■ **Excerto para leitura**:
::::::

Poderia algo estar mais longe da filosofia da cultura ocidental, a qual se baseia na necessidade constante de interferir, conquistar e controlar?

 

Poderão países como a China, o Irão ou a Rússia realmente sobreviver num mundo controlado por agressivos dogmas europeus e norte-americanos?

 

Ou, mais precisamente, será que poderão sobreviver de forma pacífica, sem serem arrastados para sangrentos conflitos?

*

O início do século XXI indica claramente que a "resistência pacífica" a brutais ataques ocidentais é algo de contraproducente.

 

Implorar por paz em fóruns como as Nações Unidas não leva a lado nenhum. Têm caído países uns atrás dos outros, sem a oportunidade de serem tratados com justiça e de serem protegidos pelo Direito Internacional: Jugoslávia, Iraque, Líbia.

 

O Ocidente e seus aliados como a Arábia Saudita ou Israel estão sempre acima da lei. Ou, mais precisamente, eles são a lei. Distorcem e modificam a lei como bem lhes convém a eles e aos seus interesses políticos e comerciais.

 

Harmonia? Não, estes não estão minimamente interessados em coisas como harmonia. E, mesmo que um grande país como a China esteja interessado, esse logo é visto como sendo fraco e todos se aproveitam dele.

 

Poderá o mundo sobreviver quando um grupo de países joga completamente contra todas as regras e enquanto a maioria do planeta tenta, de forma meticulosa, respeitar as leis e regulamentos internacionais?

::::::

■ **Dados fornecidos**:
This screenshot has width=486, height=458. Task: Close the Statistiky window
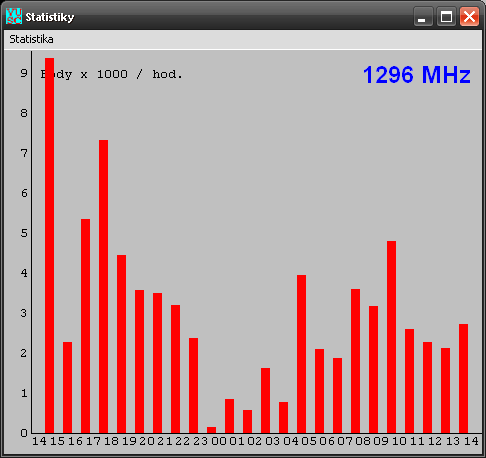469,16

::::::

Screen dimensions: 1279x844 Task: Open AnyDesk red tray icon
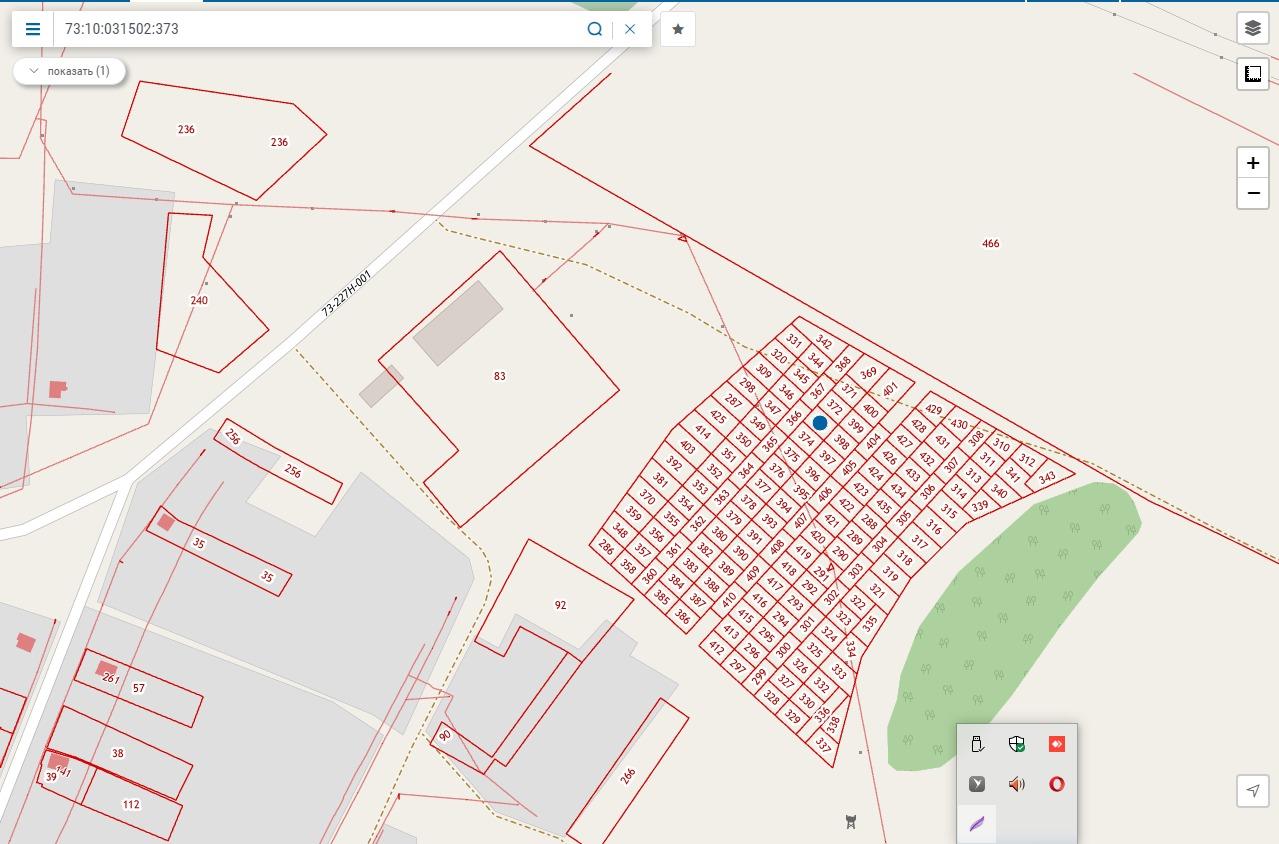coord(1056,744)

::::::

■ **Tarefas**:
1. Segundo o excerto, quais países caíram sem ser protegidos pelo Direito Internacional?
2. Reproduza sem alterações todo o trecho do excerto que vai de "Poderia algo estar" até "algo de contraproducente.".

■ **Lista de respostas**:
1. Jugoslávia, Iraque e Líbia.

2.
Poderia algo estar mais longe da filosofia da cultura ocidental, a qual se baseia na necessidade constante de interferir, conquistar e controlar?

 

Poderão países como a China, o Irão ou a Rússia realmente sobreviver num mundo controlado por agressivos dogmas europeus e norte-americanos?

 

Ou, mais precisamente, será que poderão sobreviver de forma pacífica, sem serem arrastados para sangrentos conflitos?

*

O início do século XXI indica claramente que a "resistência pacífica" a brutais ataques ocidentais é algo de contraproducente.